Long-term Care Ombudsman Programs are encouraged to take time this week to thank their volunteers and recognize their work publicly by sending brief messages of appreciation for their dedicated advocacy to the National Long-Term Care Ombudsman Resource Center (NORC). NORC will post messages on its website and via social media.
Join NORC this Thursday, April 21st at 3:00pm ET for a webinar recognizing the importance of volunteers.
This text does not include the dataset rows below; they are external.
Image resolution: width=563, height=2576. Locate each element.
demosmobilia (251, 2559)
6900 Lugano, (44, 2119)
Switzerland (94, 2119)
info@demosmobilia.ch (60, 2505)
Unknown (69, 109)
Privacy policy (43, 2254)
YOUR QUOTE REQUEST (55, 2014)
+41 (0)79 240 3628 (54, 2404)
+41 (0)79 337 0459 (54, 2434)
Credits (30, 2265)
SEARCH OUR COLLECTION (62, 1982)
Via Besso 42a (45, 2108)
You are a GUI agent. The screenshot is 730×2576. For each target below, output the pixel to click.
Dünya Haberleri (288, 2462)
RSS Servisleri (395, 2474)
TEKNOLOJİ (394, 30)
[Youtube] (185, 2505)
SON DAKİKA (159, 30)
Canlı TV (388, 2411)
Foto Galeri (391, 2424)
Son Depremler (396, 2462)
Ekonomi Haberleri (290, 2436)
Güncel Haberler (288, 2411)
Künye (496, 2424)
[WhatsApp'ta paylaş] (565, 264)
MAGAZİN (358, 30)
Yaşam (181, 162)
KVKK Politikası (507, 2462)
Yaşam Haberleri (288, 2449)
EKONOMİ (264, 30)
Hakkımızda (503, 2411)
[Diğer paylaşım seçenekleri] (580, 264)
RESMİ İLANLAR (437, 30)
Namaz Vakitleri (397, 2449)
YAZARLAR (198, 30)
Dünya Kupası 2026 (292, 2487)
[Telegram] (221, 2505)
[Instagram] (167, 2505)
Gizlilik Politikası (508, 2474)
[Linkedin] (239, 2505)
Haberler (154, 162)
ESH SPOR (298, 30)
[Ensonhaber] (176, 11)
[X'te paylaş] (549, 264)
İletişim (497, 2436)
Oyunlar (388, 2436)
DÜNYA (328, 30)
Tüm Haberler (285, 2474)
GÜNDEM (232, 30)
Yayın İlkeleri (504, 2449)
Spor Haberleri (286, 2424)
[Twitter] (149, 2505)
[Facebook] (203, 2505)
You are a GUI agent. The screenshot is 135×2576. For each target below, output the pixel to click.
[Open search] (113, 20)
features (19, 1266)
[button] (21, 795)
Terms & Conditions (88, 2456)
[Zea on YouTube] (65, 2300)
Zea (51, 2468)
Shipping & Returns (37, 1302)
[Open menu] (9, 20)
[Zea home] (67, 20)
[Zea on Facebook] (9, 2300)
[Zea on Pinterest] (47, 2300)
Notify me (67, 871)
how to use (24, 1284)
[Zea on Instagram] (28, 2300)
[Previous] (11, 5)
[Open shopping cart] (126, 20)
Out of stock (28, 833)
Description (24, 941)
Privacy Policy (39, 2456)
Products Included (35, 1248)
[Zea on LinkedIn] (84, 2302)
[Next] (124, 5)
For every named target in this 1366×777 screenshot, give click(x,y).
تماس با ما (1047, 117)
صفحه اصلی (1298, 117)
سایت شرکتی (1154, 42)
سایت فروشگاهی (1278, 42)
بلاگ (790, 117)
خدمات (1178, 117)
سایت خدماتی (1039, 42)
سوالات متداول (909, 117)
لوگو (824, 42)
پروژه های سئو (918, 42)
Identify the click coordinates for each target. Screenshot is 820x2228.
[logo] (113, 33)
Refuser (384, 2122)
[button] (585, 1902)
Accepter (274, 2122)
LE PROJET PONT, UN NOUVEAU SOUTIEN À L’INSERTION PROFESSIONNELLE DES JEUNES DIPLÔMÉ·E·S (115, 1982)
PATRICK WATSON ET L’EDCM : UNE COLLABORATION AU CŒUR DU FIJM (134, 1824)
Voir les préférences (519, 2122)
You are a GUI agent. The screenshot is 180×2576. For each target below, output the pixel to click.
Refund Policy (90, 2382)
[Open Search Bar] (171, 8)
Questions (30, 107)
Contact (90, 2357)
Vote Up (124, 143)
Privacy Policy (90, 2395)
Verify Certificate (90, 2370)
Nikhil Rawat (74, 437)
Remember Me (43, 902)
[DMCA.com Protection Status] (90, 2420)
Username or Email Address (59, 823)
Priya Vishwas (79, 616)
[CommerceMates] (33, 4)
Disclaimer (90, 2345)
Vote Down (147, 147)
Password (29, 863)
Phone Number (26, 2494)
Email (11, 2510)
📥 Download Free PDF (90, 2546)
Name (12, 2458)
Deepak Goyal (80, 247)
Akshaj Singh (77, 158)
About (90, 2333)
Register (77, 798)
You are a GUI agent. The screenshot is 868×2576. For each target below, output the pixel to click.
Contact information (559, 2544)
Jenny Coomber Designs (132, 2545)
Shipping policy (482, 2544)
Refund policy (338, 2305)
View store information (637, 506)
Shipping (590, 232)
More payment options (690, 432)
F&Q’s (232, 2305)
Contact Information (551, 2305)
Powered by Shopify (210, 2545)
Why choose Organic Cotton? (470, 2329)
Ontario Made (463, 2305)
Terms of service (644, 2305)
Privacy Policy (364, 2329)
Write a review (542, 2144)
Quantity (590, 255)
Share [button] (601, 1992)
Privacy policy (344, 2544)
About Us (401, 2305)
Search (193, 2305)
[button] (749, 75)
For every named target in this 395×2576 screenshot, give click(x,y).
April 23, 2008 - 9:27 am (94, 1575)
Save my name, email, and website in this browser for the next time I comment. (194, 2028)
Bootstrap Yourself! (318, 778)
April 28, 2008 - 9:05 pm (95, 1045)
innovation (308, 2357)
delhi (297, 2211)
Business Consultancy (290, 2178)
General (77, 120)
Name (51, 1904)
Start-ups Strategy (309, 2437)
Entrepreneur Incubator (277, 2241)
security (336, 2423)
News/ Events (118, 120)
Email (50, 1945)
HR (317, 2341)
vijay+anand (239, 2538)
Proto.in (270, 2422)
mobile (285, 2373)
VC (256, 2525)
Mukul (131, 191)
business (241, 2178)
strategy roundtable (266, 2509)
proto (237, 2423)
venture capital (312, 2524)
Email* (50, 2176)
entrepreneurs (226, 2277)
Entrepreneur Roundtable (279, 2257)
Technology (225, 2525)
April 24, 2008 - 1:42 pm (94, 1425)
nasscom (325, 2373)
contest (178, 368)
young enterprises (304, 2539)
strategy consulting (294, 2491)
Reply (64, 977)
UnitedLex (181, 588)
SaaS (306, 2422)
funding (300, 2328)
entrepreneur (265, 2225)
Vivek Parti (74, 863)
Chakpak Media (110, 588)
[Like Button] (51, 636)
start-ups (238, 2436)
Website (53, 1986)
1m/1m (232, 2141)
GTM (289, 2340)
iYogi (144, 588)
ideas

Volunteer Representatives will discuss why they stay with the program and Ombudsman programs will share state and local level examples of successful recruitment and retention activities.
New Policy Guide from PHI on Strategies for Strengthening the Direct Care Workforce
PHI published a new policy guide, State Policy Strategies for Strengthening the Direct Care Workforce, which describes 24 specific strategies - with concreate examples - that states have used to improve direct care job quality and strengthen and stabilize this essential workforce, which improves access to long-term services and supports for everyone.
Read the guide.
CA Attorney General Announces $3.25 Million Settlement with Senior Living Operator for Misrepresenting Quality of Care
The California Attorney General, with the Kern County District Attorney, announced a $3.25 million settlement with the nation's largest senior living operator, Brookdale Senior Living, Inc., for failing to adequately notify and prepare residents for transfers and discharges and for reporting false information, including over-reporting to the Centers for Medicare & Medicaid Services (CMS) the number of hours that nurses provided care to residents. The false information that Brookdale provided to CMS was used to award star ratings to each of Brookdale's California facilities, ratings that were used by consumers as a means of selecting a quality skilled nursing facility. Through its misrepresentations to CMS, Brookdale fraudulently increased its star rating in several categories to attract prospective residents and their families.